I must confess that I was slightly intimidated about going to watch ‘Contractions’ for fear of having to sit for an hour and watch an artsy play about the pains of child birth. Thankfully this is not what Contractions proved to be about. Instead, it is a play about relationships and power struggles in the workplace, centred on the inconvenient pregnancy of one of the two characters in the play, Emma.

The Barron Theatre was cleverly converted to create the setting of the play, an intimate office at an unknown sales company. By rearranging the seating to go up the stairs, with the two characters thus performing in the middle of the audience, one gained a sense of being a fly on the wall in the meetings. Credit goes to the director, Fraser Craig and producer, Elise Galois, for this layout, as it created an immediate atmosphere on entering the theatre, which was maintained throughout. In addition, the attention to detail with the programmes and online descriptions of the play added to the overall character.

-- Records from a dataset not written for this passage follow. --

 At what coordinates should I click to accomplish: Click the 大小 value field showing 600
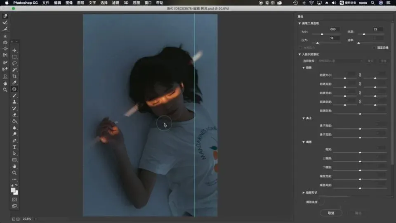(x=332, y=29)
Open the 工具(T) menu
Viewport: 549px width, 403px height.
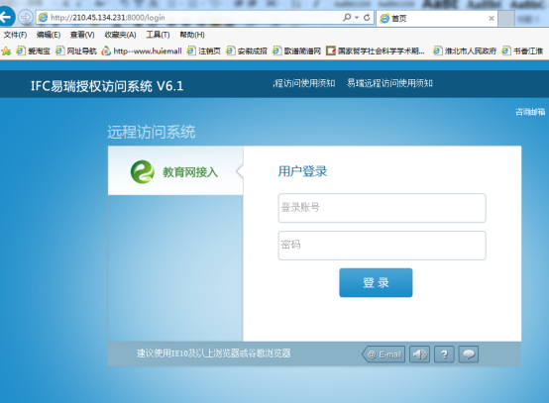(158, 35)
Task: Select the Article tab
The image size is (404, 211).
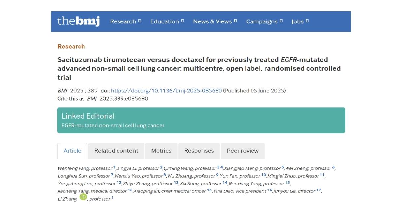Action: tap(72, 151)
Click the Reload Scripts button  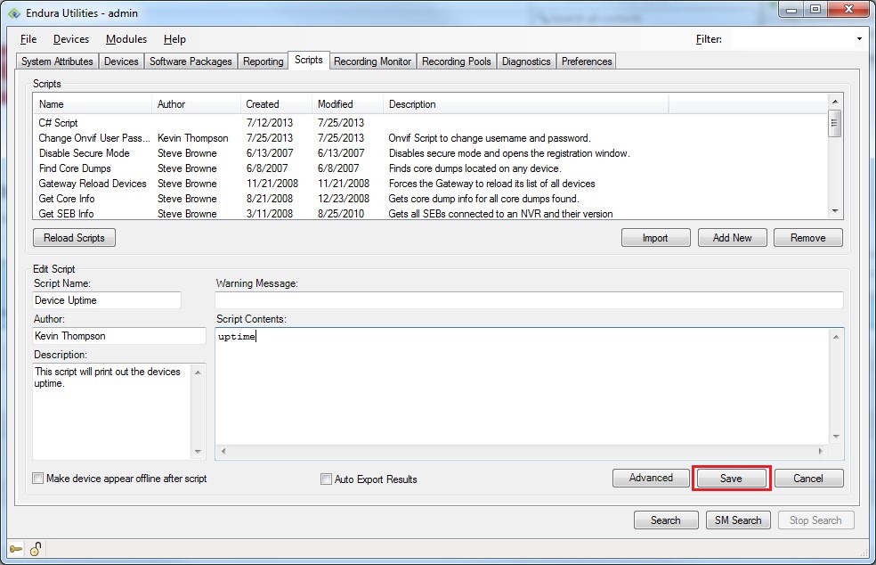coord(74,237)
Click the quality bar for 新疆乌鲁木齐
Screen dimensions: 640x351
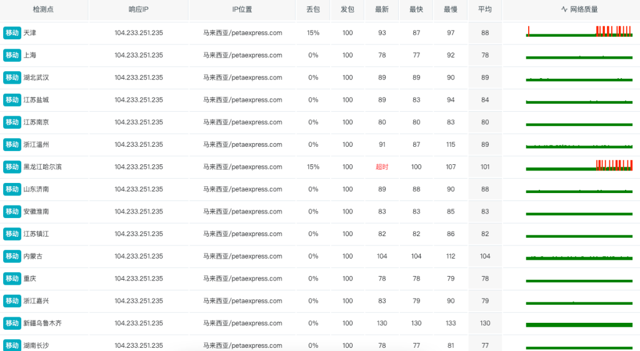[x=579, y=324]
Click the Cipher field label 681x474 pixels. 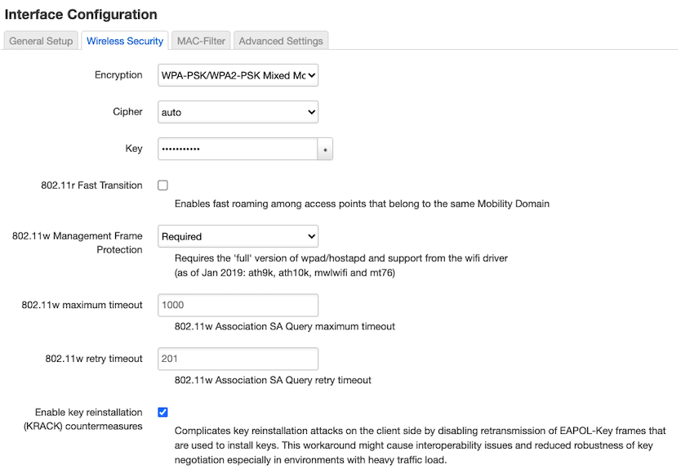(127, 112)
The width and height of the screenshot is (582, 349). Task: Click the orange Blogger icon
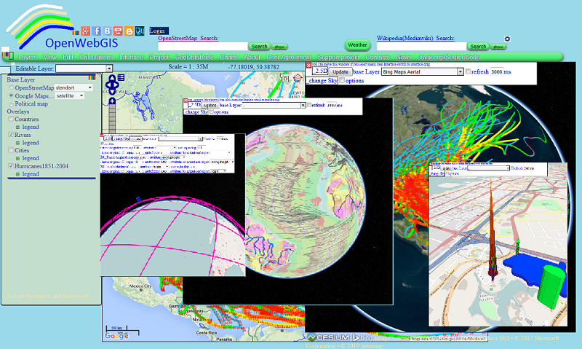[129, 31]
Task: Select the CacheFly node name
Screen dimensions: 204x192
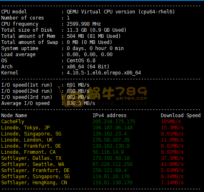Action: click(13, 122)
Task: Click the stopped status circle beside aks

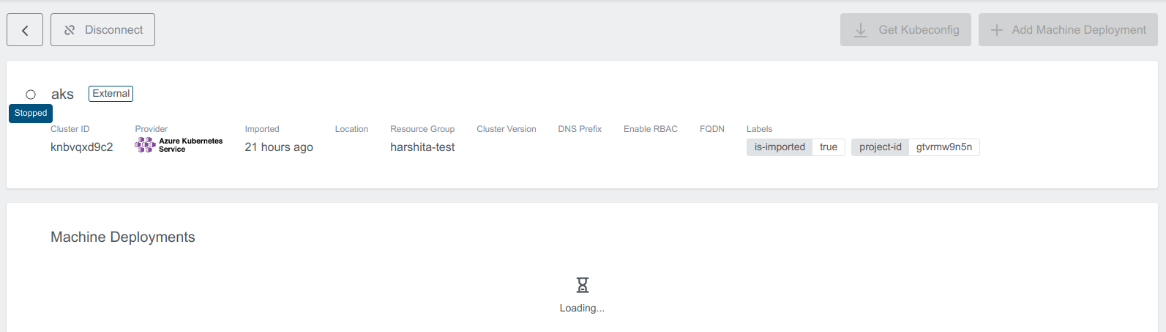Action: (31, 95)
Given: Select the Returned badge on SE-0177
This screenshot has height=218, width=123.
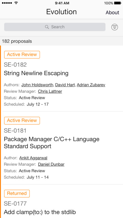Looking at the screenshot, I should (17, 194).
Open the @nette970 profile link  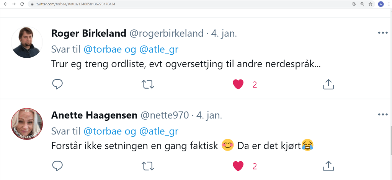[x=165, y=115]
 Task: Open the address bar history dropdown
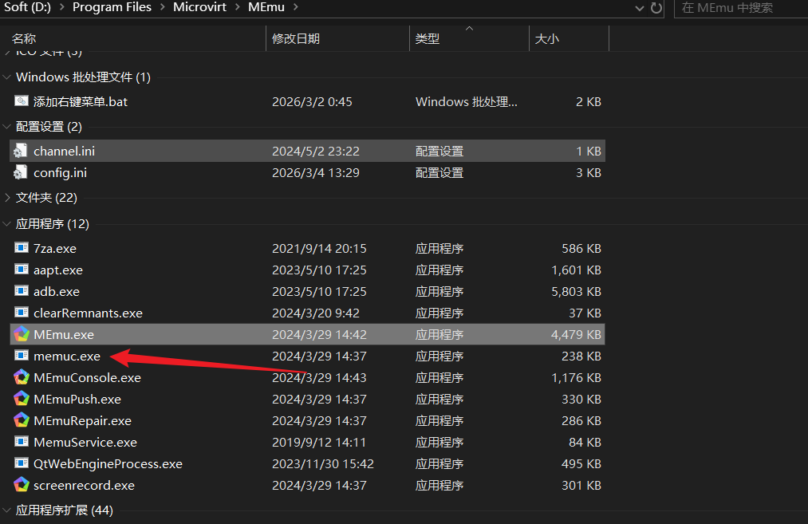[x=639, y=8]
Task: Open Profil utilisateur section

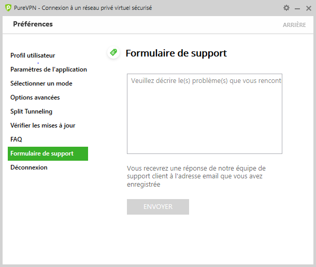Action: (33, 55)
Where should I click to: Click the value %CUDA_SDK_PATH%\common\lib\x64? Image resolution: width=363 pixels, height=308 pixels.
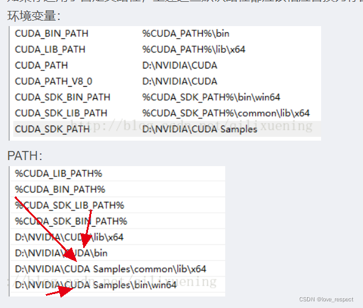[x=226, y=113]
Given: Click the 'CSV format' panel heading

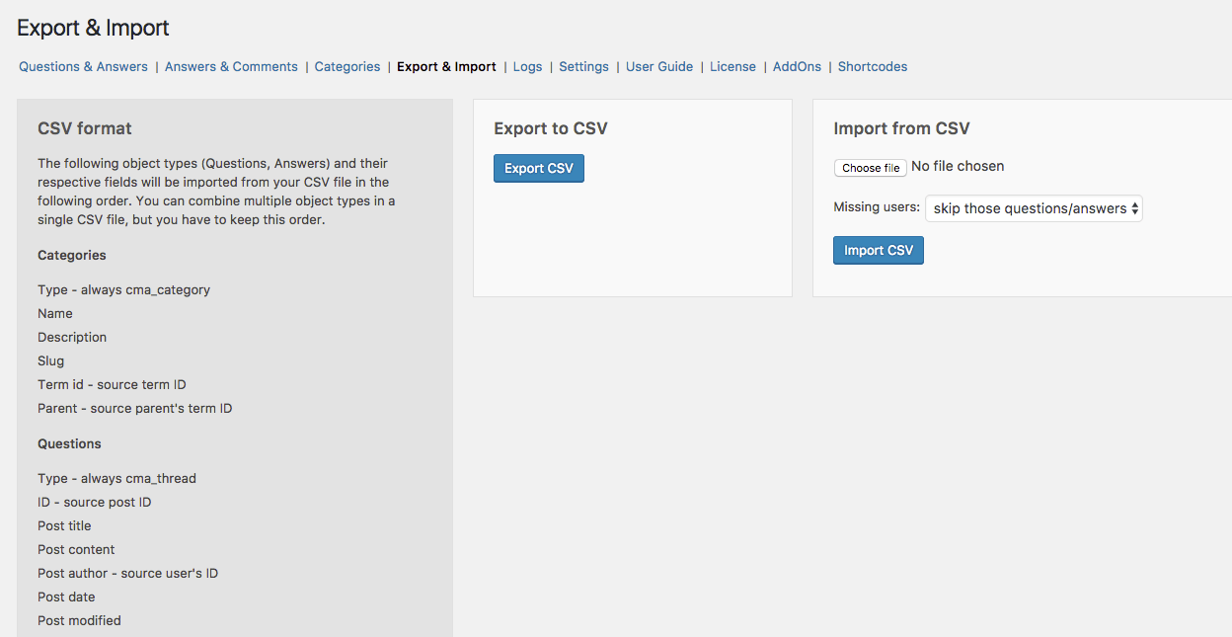Looking at the screenshot, I should (85, 128).
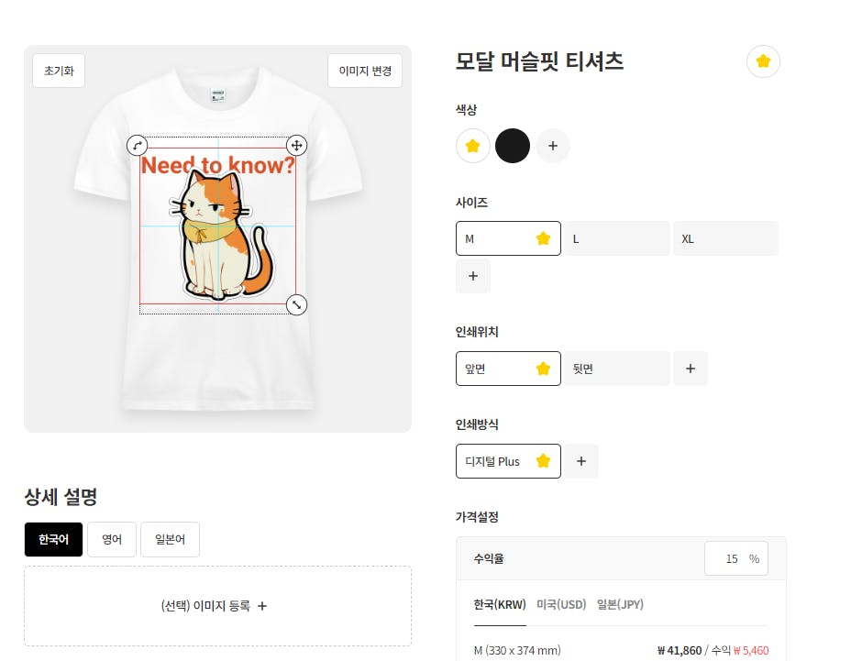Viewport: 851px width, 661px height.
Task: Click the move handle on design box
Action: click(296, 145)
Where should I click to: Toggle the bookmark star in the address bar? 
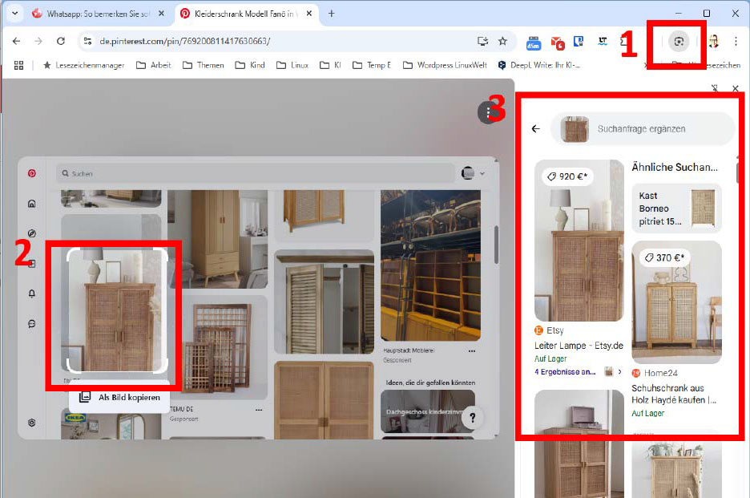click(502, 39)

The acting throughout the play was highly commendable. Sarah Pollock’s performance as the unshakable Manager was entirely convincing and her sickly sweet delivery was – utterly sickening – quite as it should have been. Equally, Charlotte Kelly must be acknowledged for her brilliant performance as Emma. As the play tracked Emma’s relationship and mental breakdown, I’m sure I was not the only one in the audience who found themselves moved by such an emotive performance.

The ‘dark comedy’ aspect of the play was provided by the Manager’s cruel lack of sympathy towards Emma’s deteriorating condition, however at times I felt that the audience were not as completely responsive to the humour as perhaps they could have been. This can only be seen as a criticism of the audience rather than the production.


Overall, I felt that, for a particularly non-artsy theatre goer such as myself, it is a testament to the small but talented cast and production team to how much I enjoyed the play. In an earlier interview by Owl Eyes, the production team expressed that they wanted people to go away from the theatre thinking about the play, rather than immediately forgetting it. As I am thinking about it writing my review, they have achieved their goal for at least one member of the audience – but the high standard of performance leaves me in no doubt that they have been much more successful than that.